Tuesday 2nd. . . . Order of exercises for the day. 1st Grammar, 2nd Composition, 3rd Government. Lecture in the evening on American Taste, and it was excellent. Proffesser [Welch] directs us to write an essay to be read at our last meeting. And what shall poor me do. I never wrote a composition in my life. But I suppose I must try, nolens volens [whether willing or unwilling]. . . . The motto of the Union School here is, We aim to excel.
Wednesday 3rd. Order of exercises. Grammar, singing taught by E. Daily, & general discussions on the mode of teaching. Father was there & took part in speaking. . . . Mrs A. has nine canaries.

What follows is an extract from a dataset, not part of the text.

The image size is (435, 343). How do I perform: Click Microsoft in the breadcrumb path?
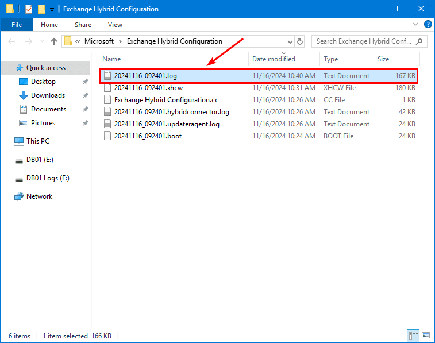[99, 41]
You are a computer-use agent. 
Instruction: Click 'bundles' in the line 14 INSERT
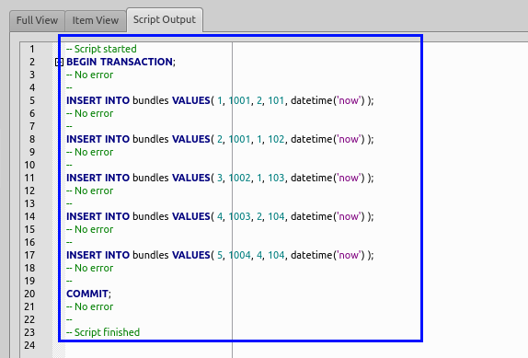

Thursday 4th. The exercises were grammar, reading, & singing. . . . Discussion in the evening.
Friday 5th. Exercises of the day were reading, grammar, music, & arithmetic by Mr. Gracy of Ohio. Proffesser Mayhew
arrived in the afternoon, & delivered a lecture in the evening, to a large audience, on Education, generally & specially.

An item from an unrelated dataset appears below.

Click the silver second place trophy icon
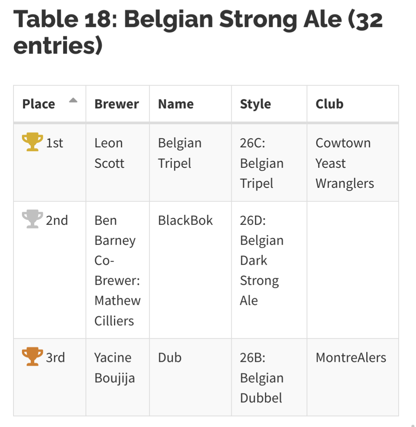Viewport: 416px width, 427px height. (x=32, y=219)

Saturday 6th. Rained in the night. . . . We had our attention directed in the forenoon to Grammar, mode of managing schools &c. & in the afternoon to Music, reading & arithmetic. Proffers Welch & Mayhew, have gone home, & two more gentlemen have come. One is Gregory & the other’s name I did not learn. I am reading Alone. There has been 49 teachers attending the institute so far. . . . Went to hear a lecture delivered by Mr. Gregory. He took a list, which he thought was to be found somewhere in Psalms. It was this as nearly as I can recollect. Children are an inheritance of Heaven. It was very good.

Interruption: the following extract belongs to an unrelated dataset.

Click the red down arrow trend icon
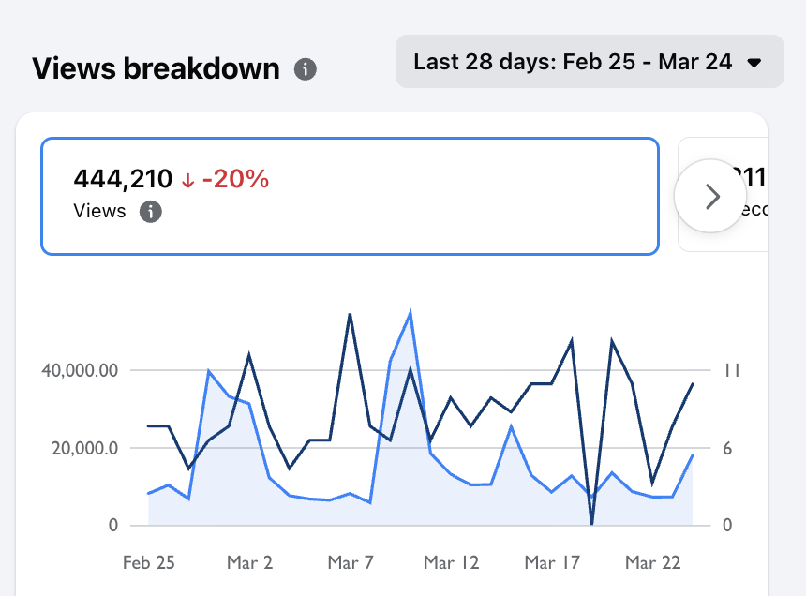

This agenda of a week-long Teachers' Institute gives a glimpse into educational practices of the day. Rosette's father
Jacob Ramsdell was a supervisor of schools in their area and well-respected as a mathematician. He had formed the plan for
the layout of streets in Kalamazoo when they lived there in earlier years. Read more about Jacob and about Rosette's distinguished brother Solomon here:
The City of Grand Rapids and Kent County, Mich., Up to Date, Containing Biographical Sketches of Prominent and Representative Citizens, Illustrated (1900) .
Professor Gregory mentioned here is John Milton Gregory, at that time the founder of a classics school in the Detroit area and later president of the University of Illinois, and an advocate for the education of women. His book The Seven Laws of Teaching is a classic on the subject, still popular especially in the classical education movement.
At this time Rosette was 26 years old and had been teaching school for years, and later entries refer to students in a school reading their compositions. Isn't it curious that she has not, at this time, ever written a composition herself? I would note, though, that her journal, the fourteenth of her life, is about 22,000 words, some passages quite lyrical. Her language in this section is more hurried, with more errors, typical of jotting things down at the end of busy days in town, boarding in a strange home, with much lecture material in mind.